Electrochemical and Chemical Reactivities of Titanium Oxide-Based Materials with a Chloroaluminate Ionic Liquid Electrolyte for Aluminum Batteries

By selecting three different types of electrode materials, we intended to better understand the Al3+ intercalation chemistry of titanium oxide-based frameworks with an acidic chloroaluminate electrolyte. In agreement with previous reports, we confirmed that the native interstitial sites of anatase TiO2 are less prone to accommodate Al3+ than Li+ or Na+ ions, while introducing cationic vacancies largely increases the electrochemical storage capacity. Upon the first cycle, the highest reversible capacity, up to 277 mAh/g, was obtained for a hydrated layered structure featuring cationic vacancies.
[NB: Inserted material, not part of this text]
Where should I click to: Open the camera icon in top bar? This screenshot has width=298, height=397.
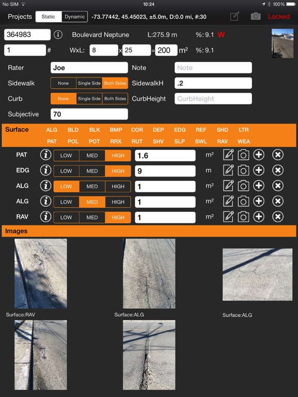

Total scattering data showed that the insertion of Al3+ ions induced a strong distortion of the framework. In addition, combined 27Al MAS NMR and DFT calculations revealed that in oxy-hydroxylated vacant sites, the coordination mode of Al3+ ions depends on the arrangement of anions around vacancies inducing the occurrence of 4-, 5-, and 6-fold coordination modes. Further cycling experiments revealed a progressive capacity fading for all electrode materials. Using cyclic voltammetry on the used electrolyte, we evidenced that a partial dissolution has occurred, which is more pronounced for the layered hydrate compound, and that solubilized species are electrochemically active, giving rise to specific signatures in both CVs and galvanostatic experiments. Raman spectroscopy enabled us to characterize these species, which are derived from the Ti–Cl system. The solubilized species, however, eventually precipitated, as shown by a purple deposit observed on the separator and tentatively assigned to TiCl3, known to be insoluble in this medium. By providing further information on the Al3+ intercalation chemistry and a better understanding of the electrochemical and chemical reactivities of electrode materials, this work will enable progress to be made in the development of aluminum-ion batteries.